Job 1
Rewrite the paragraph of the essay on music that begins "Everyone has a certain response to music" in two or three shorter sentences, keeping its main facts.
Job 2
In the essay on music, which artist is said to make you sing?
Job 3
Pick up the essay on music after its final sentence and carry it forward.

Begin Selected text

Everyone has a certain response to music. Even those of us who aren’t great “listeners” or “musicians”, have a certain song, genre or even section of notes that can hit something deep within. It is something that sometimes can’t be put into a verbal definition, but causes a passion inside people that reverberates into every aspect of their life. Nick Hornby relates to music well, turning its ambiguity into something personal: “I love the relationship that anyone has with music…because there’s something in us that is beyond the reach of words, something that eludes and defies our best attempts to spit it out…It’s the best part of us probably…”
I have always agreed that music, like many of the arts, is a universal cathartic element and it should be celebrated. Michael Jackson and James Brown spurt a “get up and go” into you, Eminem spills lyrical euphoria into your ear, Nina Simone, Carole King and Louis Armstrong crackle into your Sunday afternoon head and Rodrigo y Gabriella shoot energy into you. Example, Beyonce, Coheed and Deftones make you want to dance into the night, Adele makes you sing, Led Zeppelin reminds you not to roll, Coldplay and The Foals make you feel, Jack Johnson, John Mayer, Brooke Fraser and Mazzy Star mellow you, and Seth Lakeman and John Butler lead you in a jig. Kamchatka, Stevie Wonder and the Toots and the Maytals help you find your groove. Kayne and Rihanna lend you an ego, Free says it’s ‘Alright Now‘, Bob tells you not to worry, Lost prophets scream with you, Incubus and Red Hot Chillie Peppers take you to a beach. Muse and Wolfmother empower you, Maynard James Keenan takes you to another place, Sting and The Police Bring on the night, Thin lizzy, The Clash and R.A.T.M sing the words we’re all thinking. Oasis keeps our memory in check and Simon and Garfunkel assure us heaven holds a place for those who pray. I would be shocked if Wise Guys Oh la la didn’t get you moving, or Eddie Vedder performing Black with Pearl Jam didn’t cause a small tear to your eye.

End Selected text
Begin Data rows

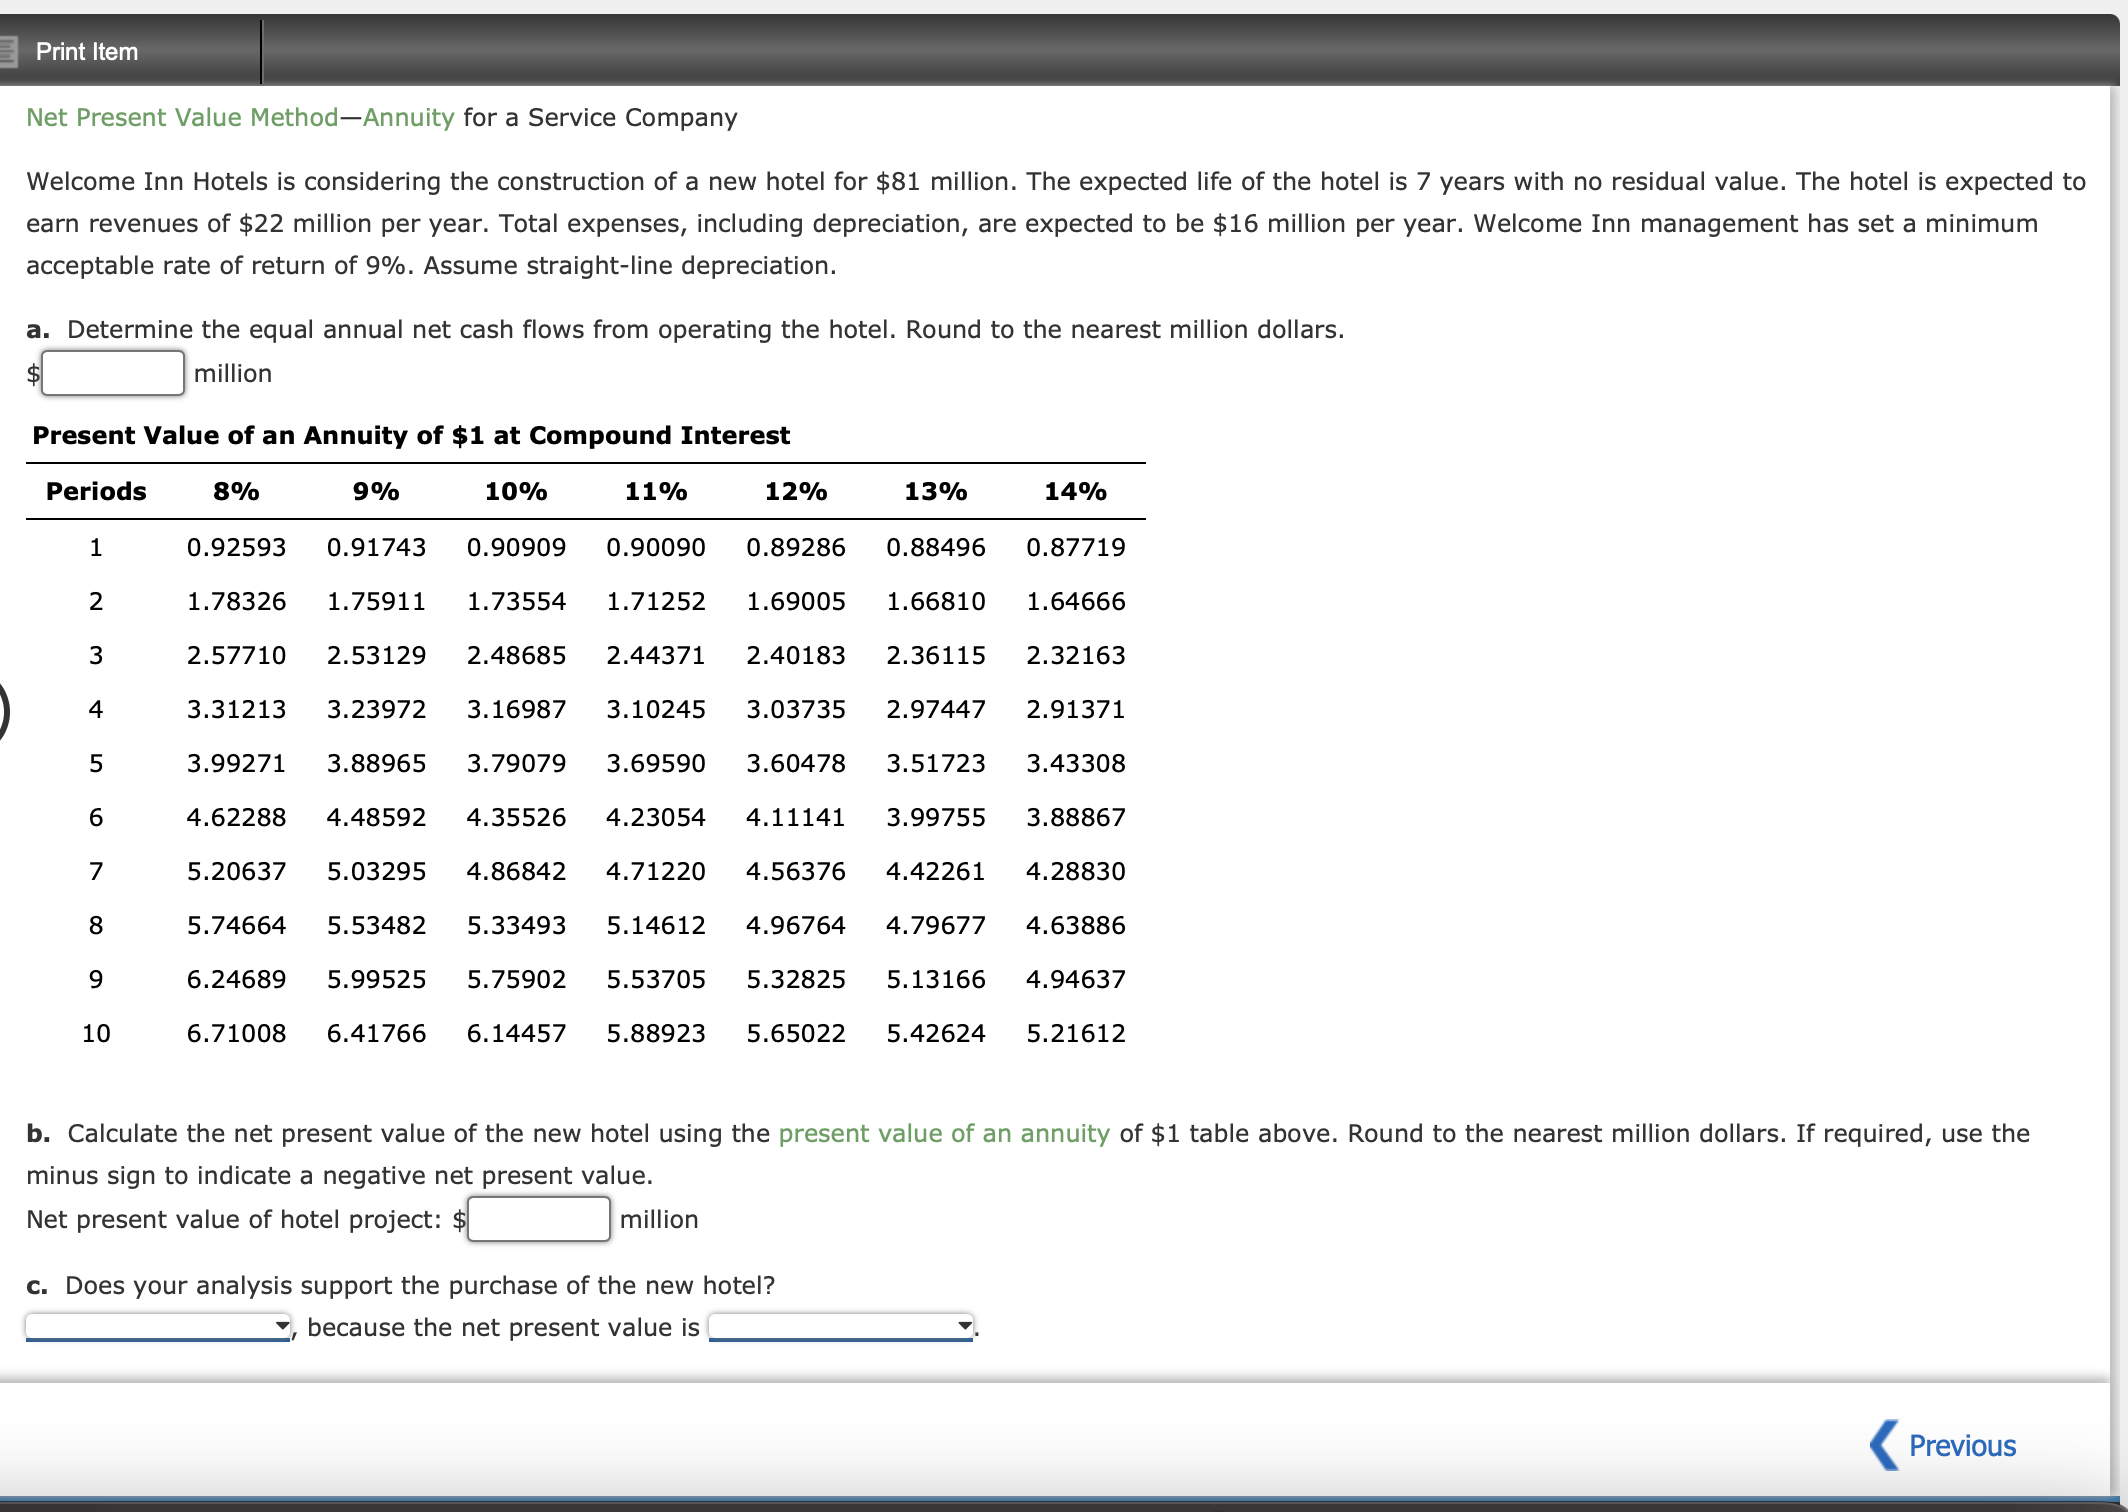Open the Net Present Value Method—Annuity link
This screenshot has width=2128, height=1512.
tap(240, 117)
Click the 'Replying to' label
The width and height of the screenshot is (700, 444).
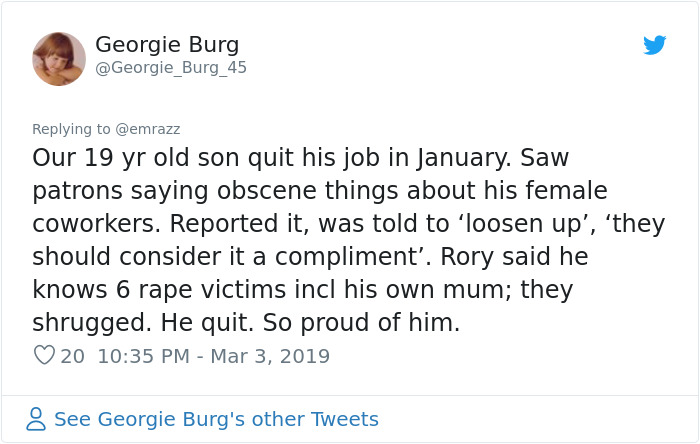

End Data rows

Task response 1
Everyone responds to music, and even people who aren't great listeners or musicians have a song, genre or set of notes that touches something deep inside them. That response often can't be put into words, yet it stirs a passion that carries into every part of life. Nick Hornby makes this ambiguity personal, saying he loves anyone's relationship with music because something in us lies beyond the reach of words and is probably the best part of us.

Task response 2
Adele.

Task response 3
Music creates and explores. It encourages emotion whether we are aware of it or not. Although I can appreciate all of the above as cathartic, there is the argument that music is more so when it is instrumental, “pure” music, such as classical scores or film soundtracks. Classics such as Bach and Beethoven have proven that their music is timeless. I specifically find present composers of film soundtracks such as Angelo Milli (Seven Pounds), Mark Isham (Point Break, Blade, Crash,, The Black Dahlia), Thomas Newman (The Shawshank Redemption, Meet Joe Black, American Beauty, Road to Perdition, Finding Nemo, Cinderella Man,), Hans Zimmer (The Lion King, Gladiator, Pirates of the Caribbean, The Holiday, Dark Knight, Inception), James Newton Howard (The Village, King Kong, Blood Diamond) and James Horner (Enemy at the Gates, Troy, Avatar) produce some of the most beautiful music, scores that evoke heavy emotion. Thomas Newman’s starting notes of American Beauty are iconic, not to mention, make me crumble every time I hear it. You could argue that as soon as vocals are introduced to a piece of music it becomes more signified, directed into the meaning of the words rather than the sound of the music itself. Is this the case? Or is it solely dependent on the individual?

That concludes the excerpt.